In the run-up to a British general election and the wind-down of a U.S. Administration, it was high political art and pleasantly diverting news. But was it a watershed in East-West relations? Will there be a new spirit of glasnost in the international arena? There are grounds for skepticism.

Thatcher lauded the Gorbachev proposals for “a more open society, new incentives, restructuring.” But Gorbachev’s reforms are more than a policy of liberalization. They seem to signal a historic struggle to decentralize and democratize power, reduce bureaucratic control and revitalize initiative from below in culture, politics and the workplace. Western leaders will have to fundamentally reconsider the agenda for socialism in Eastern Europe.

Thus far, ideological combat between East and West has been based implicitly on a trade-off between the economic securities of the Soviet system and the personal freedoms and political liberties of Western traditions. In attempting to put some crucial principles of democracy into operation within a socialist economy, Gorbachev challenges these ideological verities. It is not only the “Iron Lady” who will find it difficult, and politically dangerous in both domestic and geopolitical terms, to recognize how deep the transformations may be in Soviet society, scrap the sorry phrases about totalitarianism and resist the instinct to red-bait passionately at the first hint of trouble. Without such a recognition, however, the fundamental reconstruction of East-West relations seems unlikely.

Thatcher’s hard line on the necessity of nuclear deterrence follows closely from this ideological blind spot. In this case her fundamentalist view toward nuclear arms threatens to throw a wrench into any accord that the superpowers might achieve. It is also sharply at odds with Soviet policy, expressed most notably in the Reykjavik proposals, that the dismantling of nuclear arsenals is the best security against nuclear disaster. Indeed, within a few days ofThatcher’s departure from the Soviet Union, Moscow was carefully registering the distance between the two sides. Pravda stressed the “resolute disagreement” over the principles of nuclear deterrence, a more analytic and diplomatic characterization of the problem discussed earlier by a spokesman for the Soviet Foreign Ministry, who referred to Thatcher as a “nuclearphiliac.”

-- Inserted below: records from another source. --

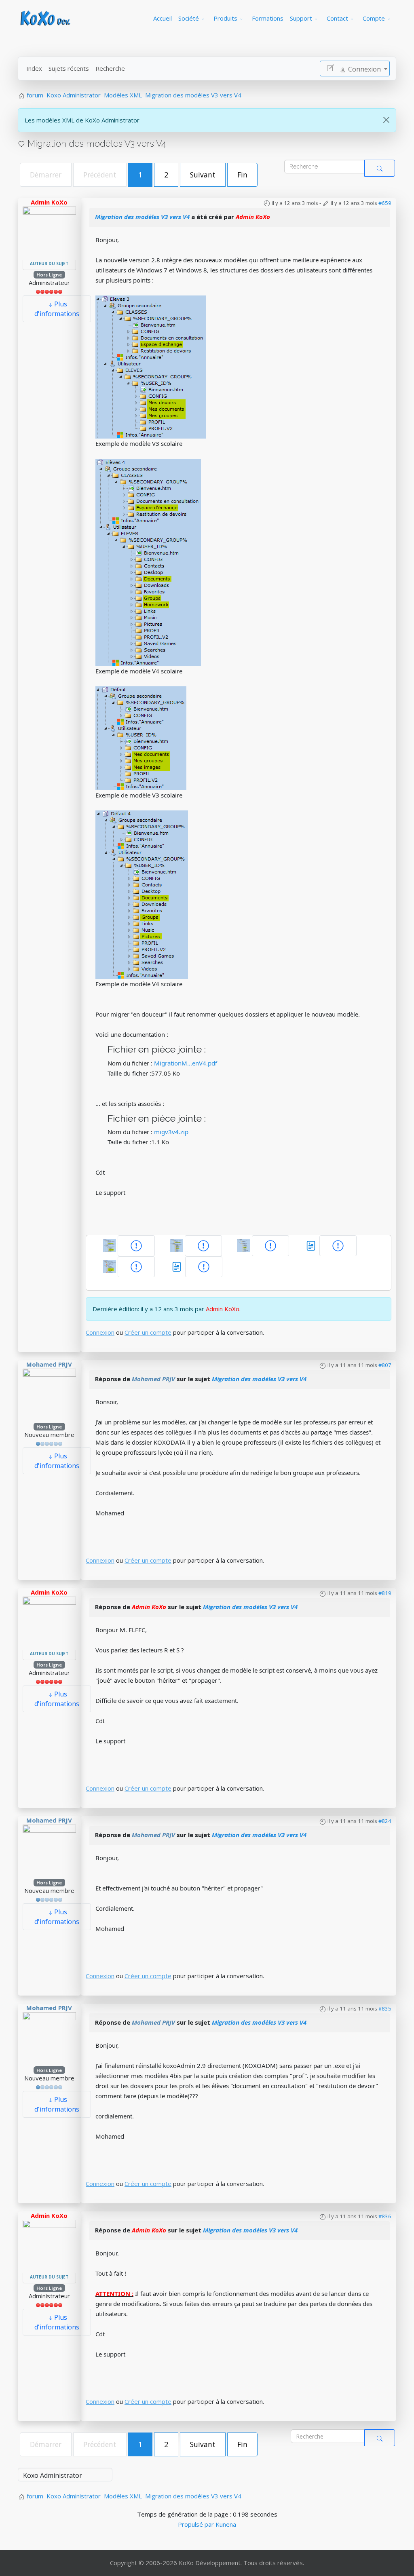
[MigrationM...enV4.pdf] (311, 1245)
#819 (384, 1593)
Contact (337, 18)
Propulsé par (196, 2524)
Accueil (162, 18)
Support (301, 18)
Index (34, 68)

Finally, one must remember that while Thatcher went to Moscow to speak for the Western alliance, it will be up to the Americans to negotiate any agreements with the Soviets. This is the problem. Reagan’s sorry record of performance and inconsistency on arms control and the broader spectacle of foreign-policy disarray encourage congressional suspicions about any last-minute effort by the Administration to salvage an arms-control treaty. Foreign-policy confrontations between the White House and Congress--over Nicaraguan contra aid and “Star Wars,” to name but two issues--are brewing while the Iran-contra investigations run their course.

It seems unlikely that a new arms control agreement will emerge from this mess to make tangible whatever atmospheric improvements were registered in Moscow last week. Without such gains, a new openness in East-West relations seems mainly wishful thinking.